Leman Conf: ASF outbreaks in the Dominican Republic
African swine fever caused a 21% decrease in pig productionEditor's note: The following is from two presentations during the 2024 Leman Swine Conference.
Rachel Schambow and colleagues from the University of Minnesota, and USDA Animal Plant Health Inspection Service (USDA: APHIS) evaluated the African swine fever (ASF) outbreaks in the Dominican Republic (DR) from 2022 to 2024.
In the DR, ASF has caused significant negative consequences for the country’s swine industry since its reintroduction in July 2021. Production was estimated to have decreased by 21% in 2022 because of the epidemic. Numerous control efforts have been applied to manage ASF, such as development of laboratory capacity, surveillance, depopulation of affected herds, and compensation for affected producers.
Data were made available from November 2022 to March 2024 by APHIS and the Ministry of Agriculture of the DR from three surveillance sources: 1) passively reported outbreaks beginning from November 2022, 2) a government-mandated active surveillance program requiring that commercial farms with 25 or more pigs to submit samples every 21 days, instituted in March 2023, and 3) a government led active surveillance program of backyard farms implemented in September 2023 that is still ongoing.
In total, there were 329 reported outbreaks from November 2022 to March 2024. The majority of these were detected through passive surveillance and were from backyard farms.
No positive cases were detected from the mandated 21-day sampling of commercial farms. Attack rates were highest in the Northwest (18.11% in one Northwestern province) and were 6.09% or lower in the remaining provinces. Two provinces in the Central and Northcentral regions had no positive reports from January 2023 to March 2024. The reproductive ratio was close to 1 (median=1.06, 95% probability interval (1.03-1.08) at the end of the study period.

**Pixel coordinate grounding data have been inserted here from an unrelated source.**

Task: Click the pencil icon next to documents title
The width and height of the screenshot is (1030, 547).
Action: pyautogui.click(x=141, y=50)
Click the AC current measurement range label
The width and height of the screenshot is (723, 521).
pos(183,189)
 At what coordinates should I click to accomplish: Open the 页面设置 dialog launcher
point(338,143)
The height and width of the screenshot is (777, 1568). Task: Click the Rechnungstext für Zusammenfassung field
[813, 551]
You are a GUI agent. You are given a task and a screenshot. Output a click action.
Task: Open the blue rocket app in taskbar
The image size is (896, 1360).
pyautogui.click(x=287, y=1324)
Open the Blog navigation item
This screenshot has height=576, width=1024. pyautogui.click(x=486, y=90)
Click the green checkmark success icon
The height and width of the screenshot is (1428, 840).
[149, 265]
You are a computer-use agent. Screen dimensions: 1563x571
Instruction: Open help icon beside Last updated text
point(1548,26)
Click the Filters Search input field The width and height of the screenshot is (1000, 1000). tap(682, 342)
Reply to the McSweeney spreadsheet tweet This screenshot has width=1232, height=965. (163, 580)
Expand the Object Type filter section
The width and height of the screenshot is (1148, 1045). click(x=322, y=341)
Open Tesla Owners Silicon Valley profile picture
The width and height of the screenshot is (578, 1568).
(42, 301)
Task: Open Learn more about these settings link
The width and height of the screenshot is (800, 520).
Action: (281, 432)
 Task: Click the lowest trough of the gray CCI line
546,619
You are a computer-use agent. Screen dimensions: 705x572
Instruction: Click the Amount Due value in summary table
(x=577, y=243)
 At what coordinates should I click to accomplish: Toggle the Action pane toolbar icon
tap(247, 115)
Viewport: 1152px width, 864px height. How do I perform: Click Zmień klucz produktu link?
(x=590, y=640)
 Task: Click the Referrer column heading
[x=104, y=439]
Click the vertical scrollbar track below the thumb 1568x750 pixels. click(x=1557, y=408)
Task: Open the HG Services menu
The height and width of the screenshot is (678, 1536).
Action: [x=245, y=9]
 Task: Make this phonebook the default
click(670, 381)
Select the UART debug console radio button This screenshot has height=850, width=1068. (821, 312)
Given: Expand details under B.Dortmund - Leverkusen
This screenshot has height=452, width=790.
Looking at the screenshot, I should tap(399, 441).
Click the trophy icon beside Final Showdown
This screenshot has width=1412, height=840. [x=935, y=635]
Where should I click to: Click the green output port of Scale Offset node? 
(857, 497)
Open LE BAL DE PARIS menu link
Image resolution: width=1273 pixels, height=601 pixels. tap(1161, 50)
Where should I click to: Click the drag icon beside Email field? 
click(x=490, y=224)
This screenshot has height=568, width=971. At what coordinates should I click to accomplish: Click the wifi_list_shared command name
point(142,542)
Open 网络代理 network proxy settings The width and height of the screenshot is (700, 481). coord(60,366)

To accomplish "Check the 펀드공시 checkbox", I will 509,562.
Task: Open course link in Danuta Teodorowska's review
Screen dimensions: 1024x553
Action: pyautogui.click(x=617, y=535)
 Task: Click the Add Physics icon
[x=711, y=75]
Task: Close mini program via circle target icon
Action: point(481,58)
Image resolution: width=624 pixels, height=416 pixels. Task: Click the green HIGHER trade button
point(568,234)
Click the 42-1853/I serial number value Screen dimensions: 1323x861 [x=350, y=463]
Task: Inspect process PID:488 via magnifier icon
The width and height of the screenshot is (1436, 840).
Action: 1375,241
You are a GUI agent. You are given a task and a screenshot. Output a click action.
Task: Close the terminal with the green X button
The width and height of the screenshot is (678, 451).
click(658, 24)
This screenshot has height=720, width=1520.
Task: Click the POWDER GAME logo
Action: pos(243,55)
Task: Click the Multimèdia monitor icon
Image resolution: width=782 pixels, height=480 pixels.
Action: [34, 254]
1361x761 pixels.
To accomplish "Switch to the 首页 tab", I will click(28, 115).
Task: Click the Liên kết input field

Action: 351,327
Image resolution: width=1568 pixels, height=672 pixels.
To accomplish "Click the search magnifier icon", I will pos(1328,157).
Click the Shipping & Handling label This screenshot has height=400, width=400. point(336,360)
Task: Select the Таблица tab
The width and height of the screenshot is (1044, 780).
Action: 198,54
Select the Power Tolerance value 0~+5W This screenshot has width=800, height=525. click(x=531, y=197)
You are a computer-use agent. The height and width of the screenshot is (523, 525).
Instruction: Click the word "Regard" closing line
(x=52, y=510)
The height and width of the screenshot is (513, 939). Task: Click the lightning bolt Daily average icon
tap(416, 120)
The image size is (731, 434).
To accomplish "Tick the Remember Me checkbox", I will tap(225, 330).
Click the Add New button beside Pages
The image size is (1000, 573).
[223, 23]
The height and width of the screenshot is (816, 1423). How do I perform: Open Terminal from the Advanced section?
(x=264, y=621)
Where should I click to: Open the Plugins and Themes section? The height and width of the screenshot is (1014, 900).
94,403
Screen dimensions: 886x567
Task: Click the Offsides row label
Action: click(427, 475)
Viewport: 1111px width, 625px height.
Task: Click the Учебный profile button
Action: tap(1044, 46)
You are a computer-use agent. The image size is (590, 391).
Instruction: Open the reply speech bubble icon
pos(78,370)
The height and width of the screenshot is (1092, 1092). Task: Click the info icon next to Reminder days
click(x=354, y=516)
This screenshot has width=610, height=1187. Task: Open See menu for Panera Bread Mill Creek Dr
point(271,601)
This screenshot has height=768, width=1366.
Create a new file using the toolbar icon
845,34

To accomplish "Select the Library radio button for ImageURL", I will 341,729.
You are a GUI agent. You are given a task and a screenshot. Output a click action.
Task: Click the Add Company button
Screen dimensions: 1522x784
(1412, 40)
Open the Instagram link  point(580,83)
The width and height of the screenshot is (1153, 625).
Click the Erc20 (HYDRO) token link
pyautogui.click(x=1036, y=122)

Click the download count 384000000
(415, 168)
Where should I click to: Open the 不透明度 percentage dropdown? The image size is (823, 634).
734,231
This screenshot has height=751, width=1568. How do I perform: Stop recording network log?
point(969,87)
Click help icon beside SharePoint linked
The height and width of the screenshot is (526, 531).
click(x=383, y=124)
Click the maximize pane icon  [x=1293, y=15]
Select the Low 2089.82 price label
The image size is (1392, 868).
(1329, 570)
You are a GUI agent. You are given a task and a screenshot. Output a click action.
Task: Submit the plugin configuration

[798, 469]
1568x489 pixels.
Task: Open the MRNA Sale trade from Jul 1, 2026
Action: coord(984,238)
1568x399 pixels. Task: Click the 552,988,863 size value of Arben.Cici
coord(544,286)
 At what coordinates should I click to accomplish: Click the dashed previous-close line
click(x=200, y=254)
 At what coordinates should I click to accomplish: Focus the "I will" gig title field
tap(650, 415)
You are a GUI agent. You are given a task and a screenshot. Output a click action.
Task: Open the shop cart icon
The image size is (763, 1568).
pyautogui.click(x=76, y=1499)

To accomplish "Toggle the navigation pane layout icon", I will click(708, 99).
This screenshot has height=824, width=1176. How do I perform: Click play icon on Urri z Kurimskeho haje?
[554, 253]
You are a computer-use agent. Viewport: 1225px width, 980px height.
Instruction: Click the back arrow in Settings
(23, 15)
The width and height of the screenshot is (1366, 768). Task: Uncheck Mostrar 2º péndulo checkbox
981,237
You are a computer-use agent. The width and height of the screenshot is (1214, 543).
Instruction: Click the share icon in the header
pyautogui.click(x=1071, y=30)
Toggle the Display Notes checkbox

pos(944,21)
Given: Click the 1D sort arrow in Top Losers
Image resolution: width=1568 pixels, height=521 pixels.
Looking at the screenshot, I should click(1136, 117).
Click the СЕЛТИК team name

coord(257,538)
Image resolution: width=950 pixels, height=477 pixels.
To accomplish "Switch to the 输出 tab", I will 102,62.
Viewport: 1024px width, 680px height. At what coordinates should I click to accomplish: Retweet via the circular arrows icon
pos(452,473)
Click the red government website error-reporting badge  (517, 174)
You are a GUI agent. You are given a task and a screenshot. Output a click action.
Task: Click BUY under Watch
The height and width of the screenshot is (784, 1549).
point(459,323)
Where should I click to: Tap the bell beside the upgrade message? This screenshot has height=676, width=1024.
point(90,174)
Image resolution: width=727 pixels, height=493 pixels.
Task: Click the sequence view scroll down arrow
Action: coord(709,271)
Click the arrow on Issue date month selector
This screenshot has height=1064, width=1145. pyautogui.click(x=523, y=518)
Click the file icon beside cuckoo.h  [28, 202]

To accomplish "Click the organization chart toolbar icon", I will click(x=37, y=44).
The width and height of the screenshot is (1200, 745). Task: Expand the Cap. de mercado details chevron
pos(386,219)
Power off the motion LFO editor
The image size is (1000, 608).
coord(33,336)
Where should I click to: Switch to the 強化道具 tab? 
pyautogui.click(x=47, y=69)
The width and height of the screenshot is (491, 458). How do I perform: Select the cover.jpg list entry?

This is consistent with the decrease in the reported positive rate over time from public reports (over 40% in early 2022 to 10.5% in early 2023) and then estimated at 2.45% from January 2023 to March 2024. Nearly three years after the reintroduction of ASF to the DR, these results may suggest the need to change from an approach of emergency response to one of sustained and progressive control. A progressive control plan that builds regulatory and private industry capacity may support reduction of ASF risk over time and eventual eradication.
Clinical manifestation of ASF
Laura Alarcón and colleagues at the University of Minnesota, USDA: APHIS and private practitioners, characterized epidemiological and clinical outbreaks of ASF in pig farms in the DR.
Clinical and epidemiological data were collected from eleven commercial pig farms (230 to 810 sows in production, 9 farrow-to-finish and 2 multi-site) located in the DR that experienced ASF outbreaks between May 2021 and December 2022. Data was collected by veterinarians at the time of the in-person visit to the affected farms and for the following 7 days, when typically, suspect cases were confirmed, and farms were depopulated.
The disease affected only sows on most farms, but one farm had 8 piglets of 42 days of age dying within 3 days. The average cumulative mortality of sows on the 7th day was 0.052 (min: 0.017, Q1: 0.032, median: 0.05, Q3: 0.074, max: 0.082) and morbidity was 0.6 (min: 0.03, Q1: 0.35, median: 0.65, Q3: 0.924, max: 0.98).
Daily sow mortality during the first week ranged between 0.004 and 0.091. Two farms had 2 abortions the day before the visit, and in another farm, sows had hemorrhages after the application of injectable drugs 7 days before appearance of signs, additionally 1 abortion and depression were observed.
ASF-unspecific clinical signs observed included depression (mean: 0.23, SD: 0.08), loss of appetite (mean: 0.28, SD: 0.11), inactivity (mean: 0.099, SD: 0.05).
ASF-specific clinical signs included fever (mean: 0.055, SD: 0.042), abortion (mean: 0.045, SD: 0.020), dyspnea (mean: 0.039, SD: 0.012), return to estrus (mean: 0.028, SD: 0.021), purple marks on the ears (mean: 0.019, SD: 0.012), cutaneous cyanosis/hyperemia (mean: 0.016, SD :0.020), diarrhea (mean: 0.015, SD: 0.012) and nasal hemorrhaging (mean: 0.001, SD:0.004). No vomiting was observed.
Multivariable analysis resulted in the identification of three significant types of ASF clinical presentation, namely, (1) 4 farms were characterized by diarrhea, fever, cutaneous cyanosis-hyperemia and loss of appetite, (2) 3 farms were characterized by presence of return of estrus and depression, and (3) 4 farms were characterized by abortion, inactivity, purple marks on the ears and nasal hemorrhaging.
Clinical presentation patterns of AFS help recognize early signs of disease in affected farms. The goal is to support the design of surveillance and control activities in affected and free regions.